BERSYUKUR
Ps. Daniel Arief
"Bersyukur" bukanlah kebenaran yang baru, tetapi seringkali kita gagal melakukannya. Sekalipun tidak mudah, Firman Tuhan berkata bahwa bersyukur itu baik bagi kita (Mazmur 92:1).
Pujian membawa kita terkoneksi dengan berkat.
Yosafat bersaksi bahwa ada tempat di mana mereka memuji Tuhan dan di situ mereka juga diberkati, yaitu di Lembah Pujian (2 Tawarikh 20:26).
Hakim-hakim 1:1-2
Ketika bangsa Israel harus merebut Tanah Perjanjian, dan Yosua sudah mati pada saat itu, mereka bertanya siapa yang akan memimpin mereka dari 12 suku dan Tuhan menjawab suku Yehuda-lah yang memimpin mereka.
Yehuda = Praise the Lord.
Strategi Tuhan adalah Yehuda harus di depan, artinya bersyukur itu harus di depan, bukan di belakang. Jangan bersyukur hanya pada saat pergumulan selesai. Akan tetapi iman yang dewasa mengucap syukur bahkan saat awal pergumulan itu dimulai.

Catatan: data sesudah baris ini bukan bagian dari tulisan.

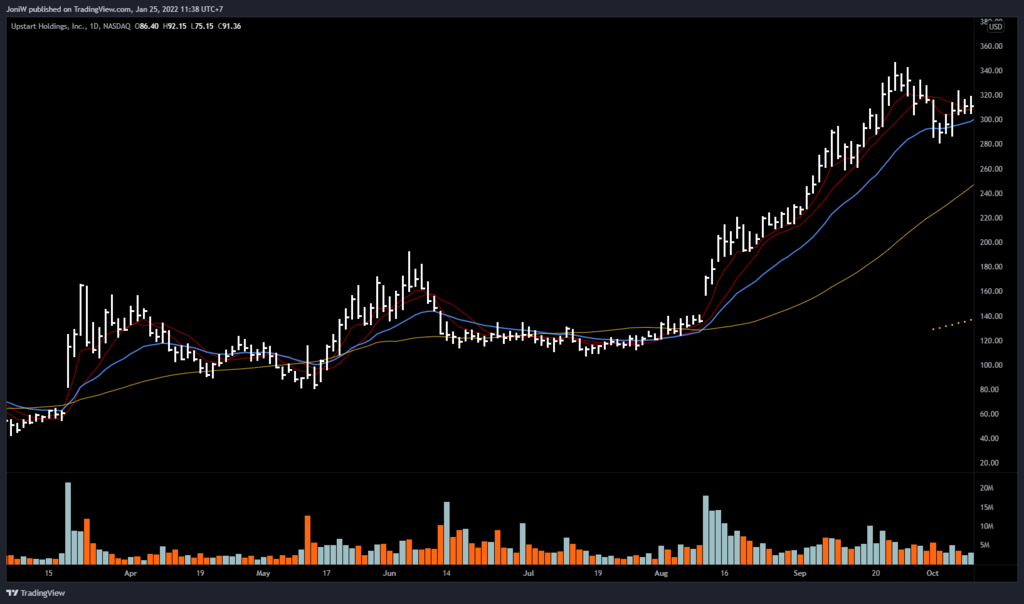Select the 200.00 level on the price axis
Screen dimensions: 1024x604
point(991,242)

—Ucapan syukur membawa kita terkoneksi dengan kebangkitan (Yohanes 11:41-43).
Kisah Yesus membangkitkan Lazarus.
(41) Yesus MENGUCAP SYUKUR kepada Allah.
(43) Setelah itu Yesus berseru membangkitkan Lazarus.
Sebelum membangkitkan Lazarus, Yesus mengucap syukur kepada Bapa. Setelah itu, Lazarus dibangkitkan.
—Ucapan syukur membawa kita terkoneksi dengan pelipatgandaan (Yohanes 6:11).
Kisah Yesus memberi makan 5000+ orang.
Saat itu Yesus mengambil roti, MENGUCAP SYUKUR, dan membagi-bagikannya. Disitulah terjadi multiplikasi.
—Ucapan syukur membawa kita terkoneksi dengan pengembalian (Lukas 17:15-19).
Dari 10 orang kusta yang disembuhkan, hanya 1 orang yang mengucap syukur. Bagi satu orang yang BERSYUKUR itu, dia menerima kesembuhan yang sempurna; apa yang hilang kembali utuh.
Jadi saat ini apapun yang mati atau hilang dari kita, jadikan ucapan syukur sebagai strategi berperang, maka kita akan menerima kuasa kebangkitan, kuasa pelipatgandaan, dan kuasa pengembalian dari pada Tuhan.